A especialista ressalta que a violência contra a mulher não se limita às agressões físicas. A Lei Maria da Penha reconhece diferentes formas de violência, como a psicológica, sexual, patrimonial e moral, todas capazes de causar danos profundos.

Desde abril de 2026, a legislação também passou a prever expressamente a violência vicária, caracterizada pela prática de agressões ou ameaças contra filhos, familiares ou pessoas próximas com o objetivo de atingir emocionalmente a mulher.

Outro ponto destacado é que a busca por proteção não depende, necessariamente, da ocorrência de um crime tipificado.
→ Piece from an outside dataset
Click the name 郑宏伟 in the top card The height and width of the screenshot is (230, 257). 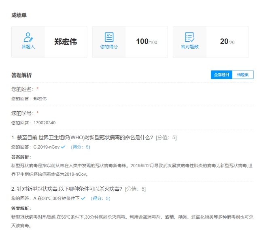tap(66, 42)
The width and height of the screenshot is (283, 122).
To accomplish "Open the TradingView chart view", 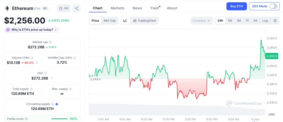I will point(144,20).
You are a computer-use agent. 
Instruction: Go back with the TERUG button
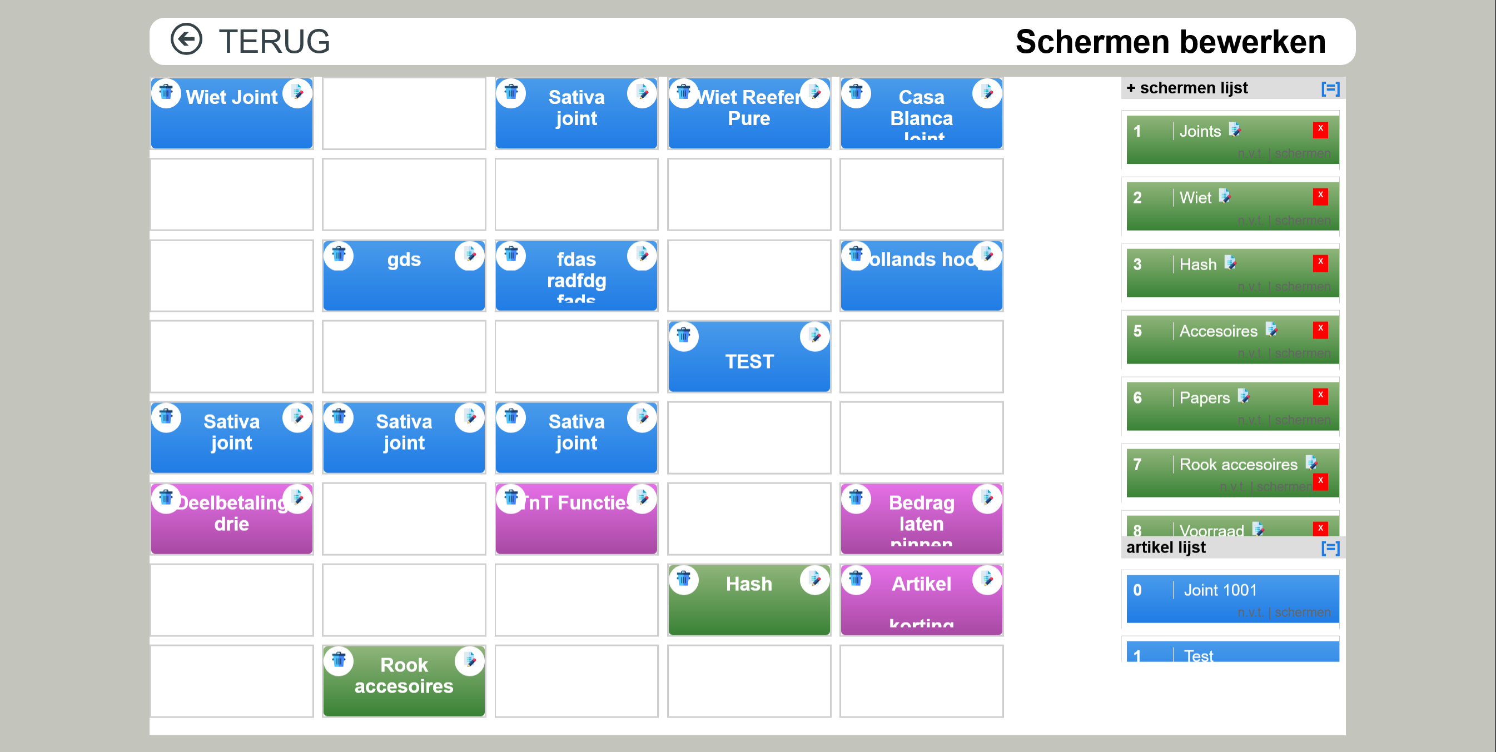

Conforme previsto na Lei Maria da Penha, medidas protetivas podem ser concedidas diante de qualquer ato que ameace a integridade física ou psicológica da vítima.

“Muitas mulheres acreditam que precisam esperar situações extremas para procurar ajuda, mas qualquer ato de violência doméstica e familiar já pode justificar medidas protetivas”, alerta.

A presidente do Conselho Municipal dos Direitos das Mulheres enfatiza ainda que o combate à violência exige a participação de toda a sociedade, incluindo homens, familiares, amigos e instituições públicas.

Além de atuar na formulação e fiscalização de políticas públicas voltadas à proteção feminina, o Conselho busca ampliar o acesso à informação e fortalecer a rede de apoio às mulheres.


Tipos de violência previstos na Lei Maria da Penha

Violência física: agressões que atingem a integridade corporal da mulher.

Violência psicológica: ameaças, humilhações, manipulação e controle.

Violência sexual: qualquer ato sexual sem consentimento.

Violência patrimonial: destruição ou retenção de bens e recursos financeiros.

Violência moral: ofensas, difamação, injúria e exposição vexatória.

Violência vicária: agressões contra filhos e familiares para atingir emocionalmente a vítima.

Por isso, em casos de violência doméstica e familiar, a orientação é para que mulheres, familiares e testemunhas procurem ajuda o mais cedo possível. As denúncias podem ser feitas pelo telefone 190, em situações de emergência, pelo 180, Central de Atendimento à Mulher, que funciona gratuitamente e de forma sigilosa em todo o país, além do Disque 100, para violações de direitos humanos.

Em Ibaiti, vítimas também podem buscar atendimento junto à Polícia Civil, à rede municipal de assistência social, ao CRAS e aos órgãos de proteção à mulher. A denúncia e o acesso à informação são fundamentais para interromper o ciclo da violência e salvar vidas.